• [Exercise instructions] Repeat every entry exactly as it stands. Omit the images.

_ _ _ _ _

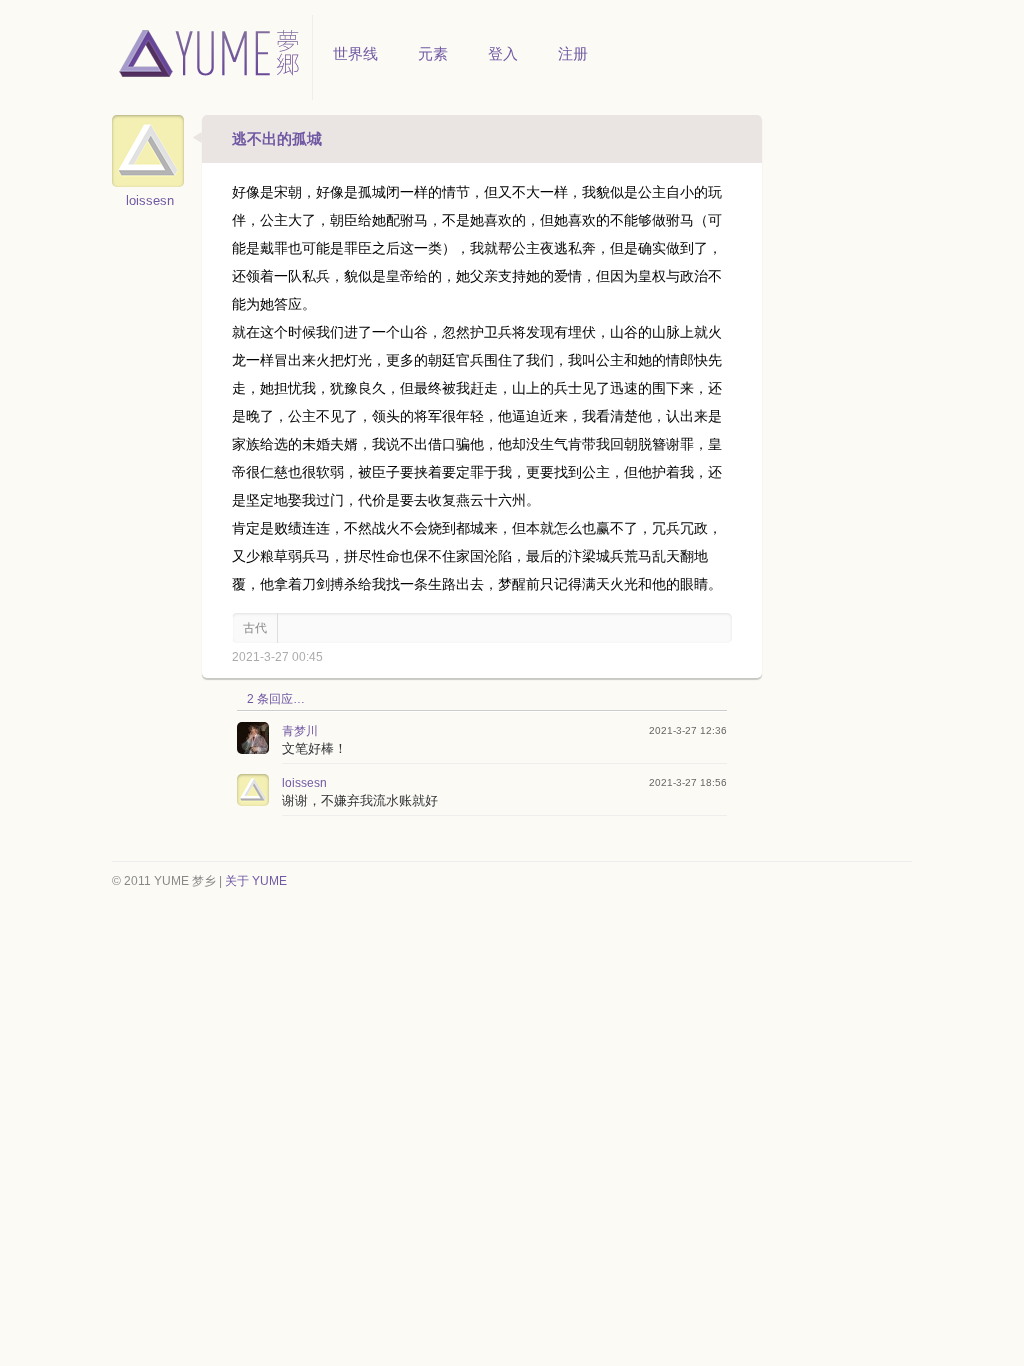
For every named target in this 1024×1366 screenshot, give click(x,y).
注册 (573, 53)
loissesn (150, 200)
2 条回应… (276, 699)
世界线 (355, 53)
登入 (503, 53)
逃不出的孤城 (277, 138)
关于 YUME (256, 881)
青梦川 (300, 731)
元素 (433, 53)
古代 (255, 628)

_ _ _ _ _

• [Answer to the exercise]
For every named target in this 1024×1366 screenshot, give click(x,y).
注册 (573, 53)
loissesn (150, 200)
2 条回应… (276, 699)
世界线 (355, 53)
登入 (503, 53)
逃不出的孤城 (277, 138)
关于 YUME (256, 881)
青梦川 (300, 731)
元素 (433, 53)
古代 (255, 628)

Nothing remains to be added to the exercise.